-- Work required --
The line containing "725x1568 pixels. How" and every line after it to the end of the records: set those down exactly, without any pictures.

Collected data entries:
.....

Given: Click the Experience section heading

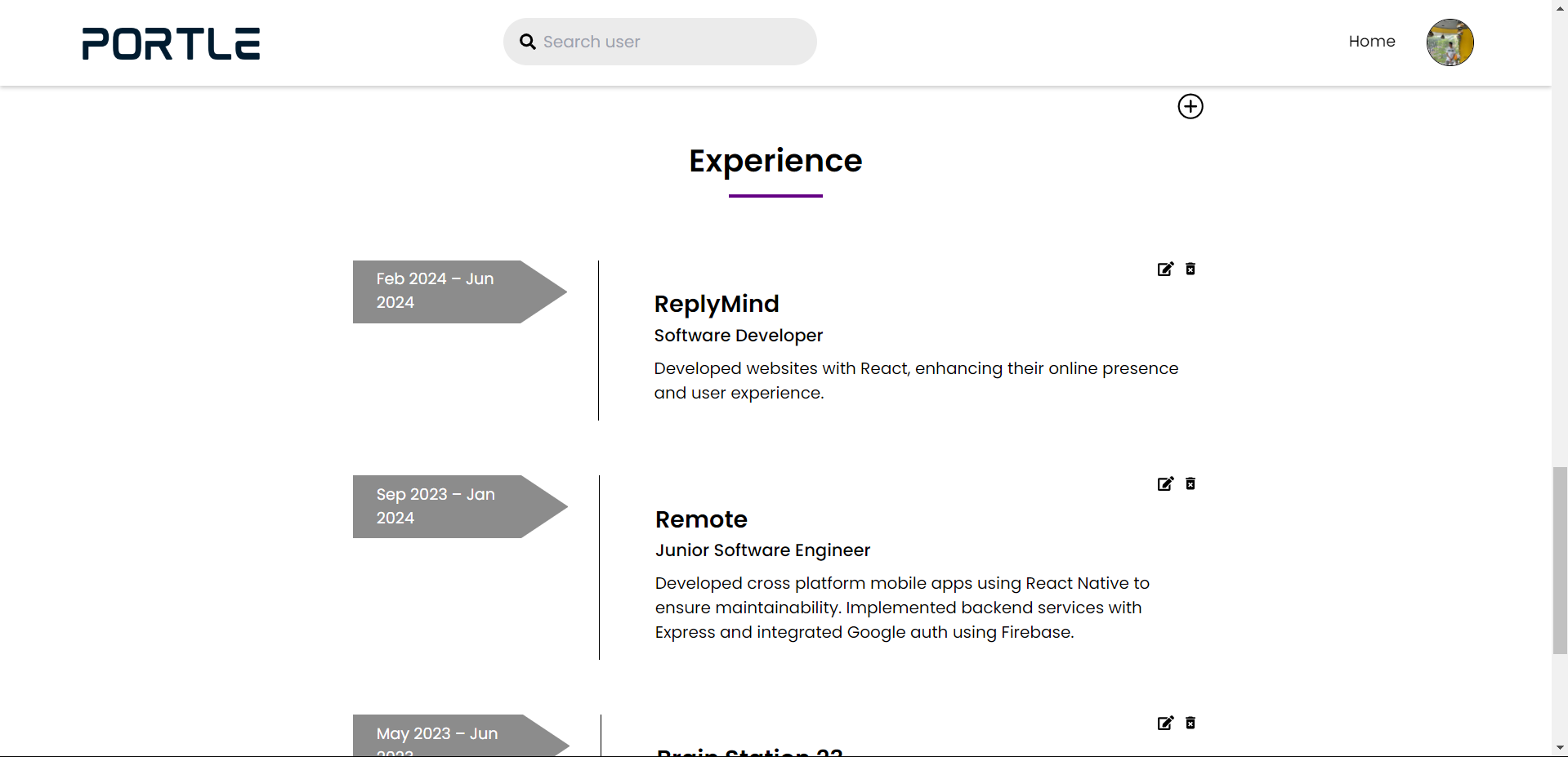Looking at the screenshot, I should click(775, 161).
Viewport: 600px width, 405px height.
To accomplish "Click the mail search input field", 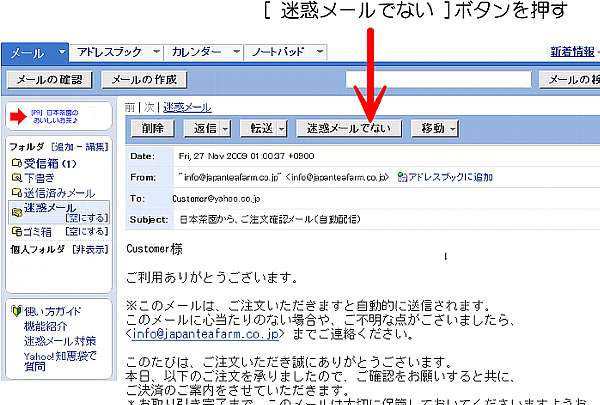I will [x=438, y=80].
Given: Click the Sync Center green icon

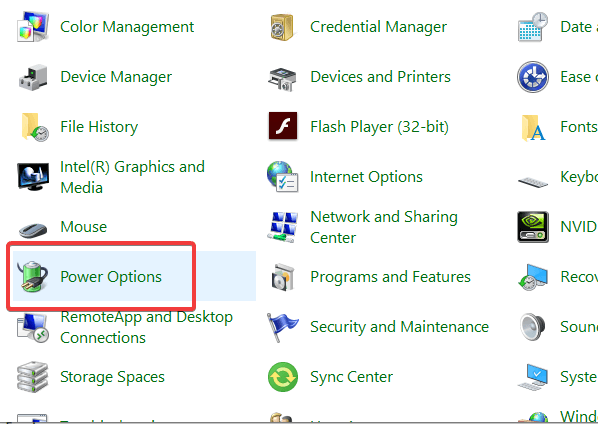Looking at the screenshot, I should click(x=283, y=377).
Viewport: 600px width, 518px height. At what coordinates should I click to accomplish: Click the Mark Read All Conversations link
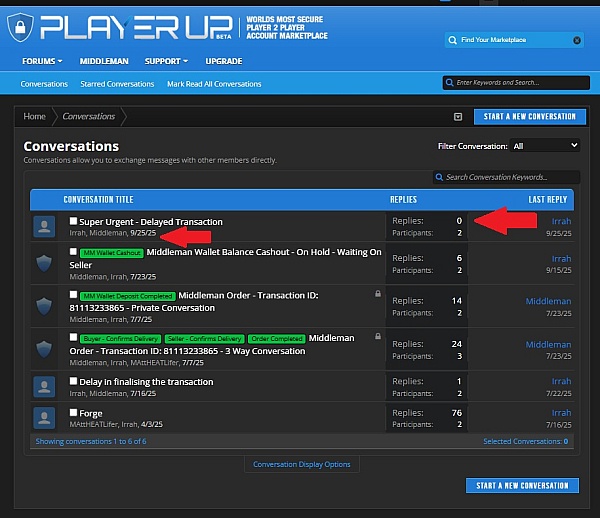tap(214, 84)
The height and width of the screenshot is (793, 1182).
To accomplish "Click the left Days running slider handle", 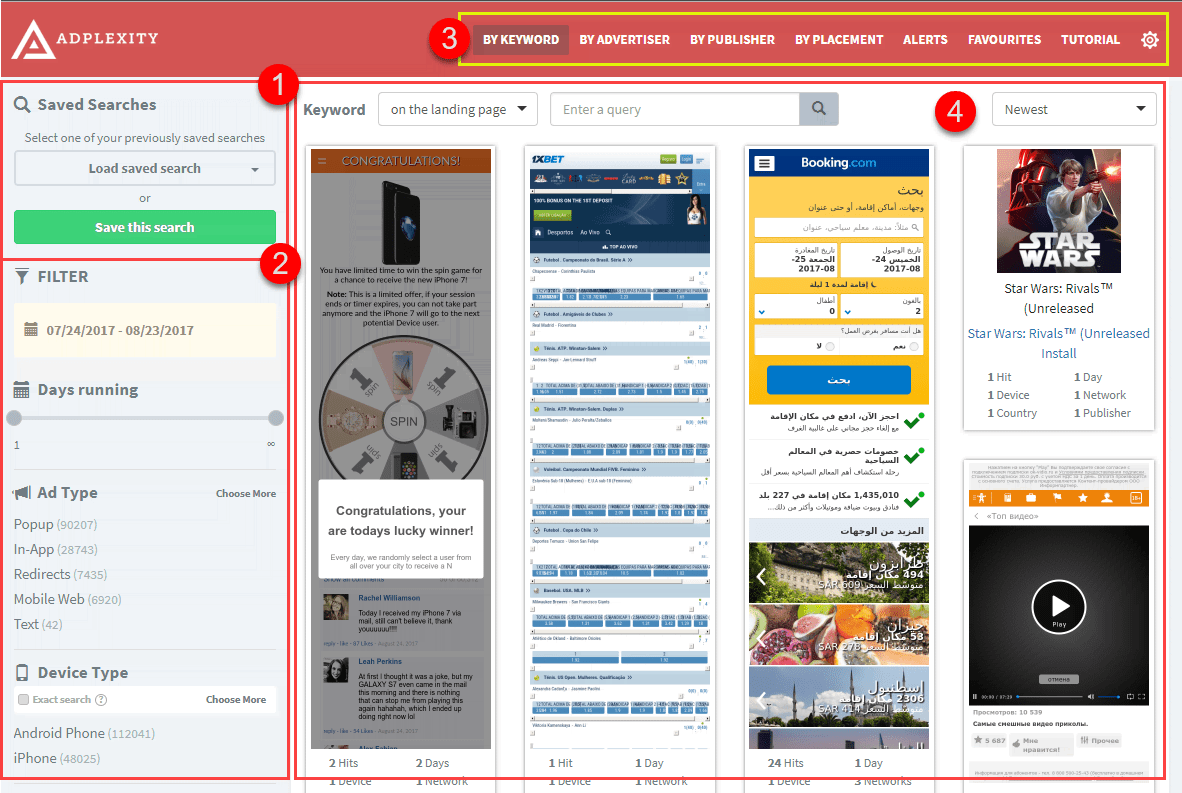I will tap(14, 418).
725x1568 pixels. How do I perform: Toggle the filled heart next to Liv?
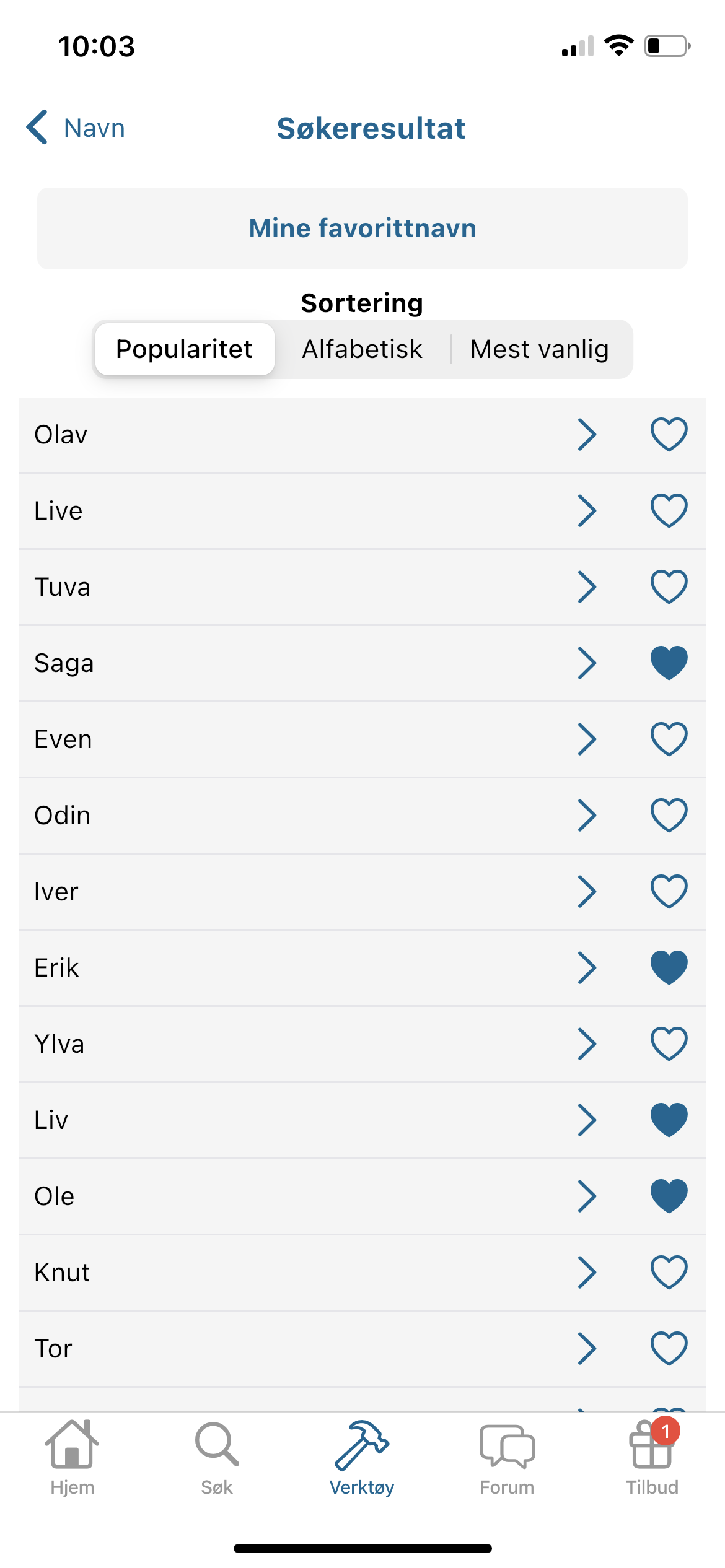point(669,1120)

.....

-- Task result --
725x1568 pixels. How do I perform: Toggle the filled heart next to Liv?
point(669,1120)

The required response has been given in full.